Heat stress induces ultrastructural changes in cutaneous capillary wall of heat-acclimated rock pigeon

Abstract

In heat-acclimated rock pigeons, cutaneous water evaporation is the major cooling mechanism when exposed at rest to an extremely hot environment of 50–60°C. This evaporative pathway is also activated in room temperature by a β-adrenergic antagonist (propranolol) or an α-adrenergic agonist (clonidine) and inhibited by a β-adrenergic agonist (isoproterenol). In contrast, neither heat exposure nor drug administration activates cutaneous evaporation in cold-acclimated pigeons.
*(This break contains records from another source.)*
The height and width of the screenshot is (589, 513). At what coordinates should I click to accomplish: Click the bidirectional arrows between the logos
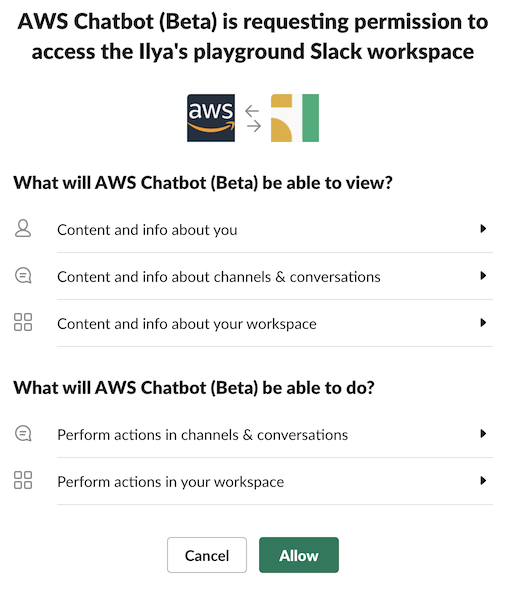point(253,118)
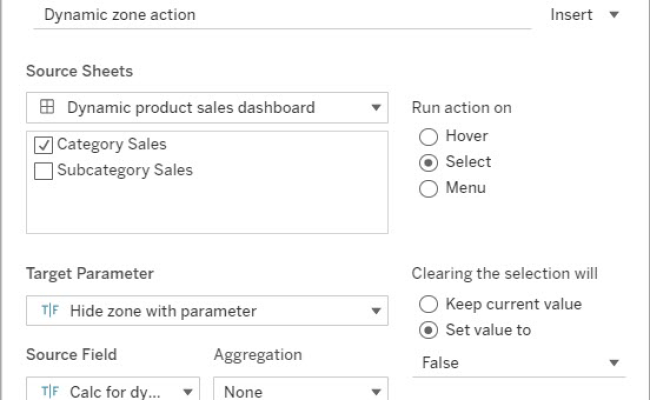Select the Menu radio button
Image resolution: width=650 pixels, height=400 pixels.
point(428,188)
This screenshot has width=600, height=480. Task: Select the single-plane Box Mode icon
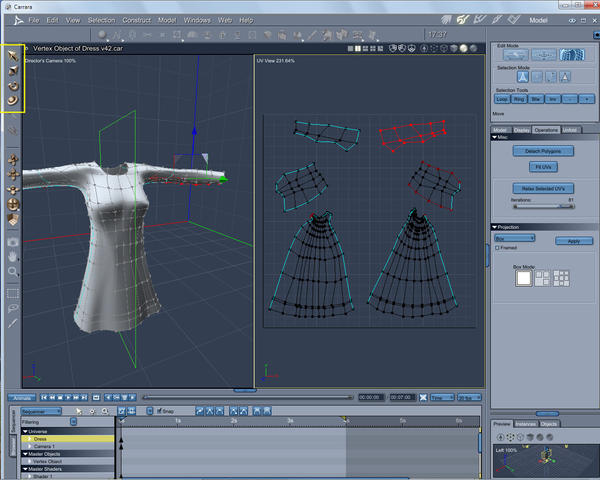[x=524, y=279]
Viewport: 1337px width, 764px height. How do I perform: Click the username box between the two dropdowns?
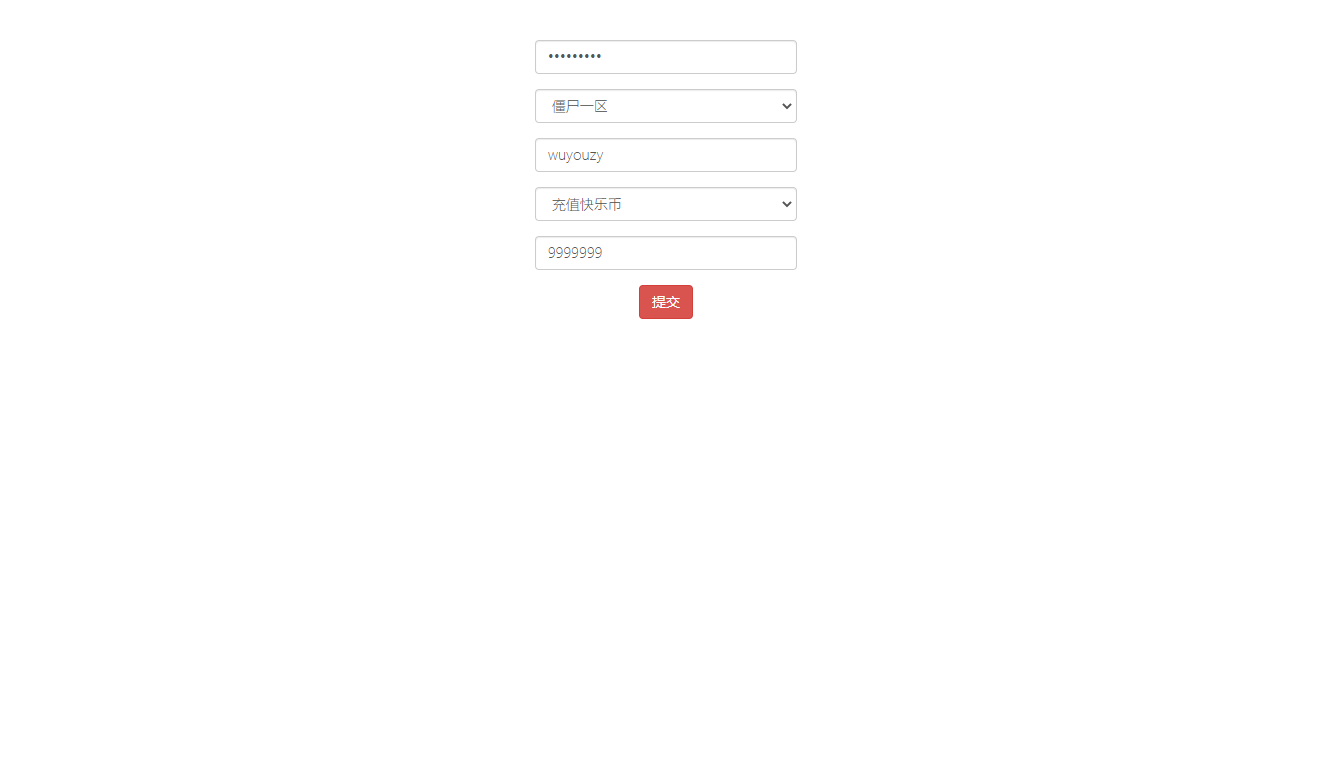pyautogui.click(x=666, y=155)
To elucidate the mechanisms underlying this phenomenon, we studied the role of the ultrastructure and permeability of the cutaneous vasculature. During both heat stress and the administration of propranolol and clonidine, we observed increased capillary fenestration and endothelial gaps. Similarly, propranolol increased the extravasation of Evans blue-labeled albumin in the skin tissue. We concluded that heat acclimation reinforces a mechanism by which the activation of adrenergic signal transduction pathways alters microvessel permeability during heat stress. Consequently the flux of plasma proteins and water into the interstitial space is accelerated, providing an interstitial source of water for sustained cutaneous evaporative cooling.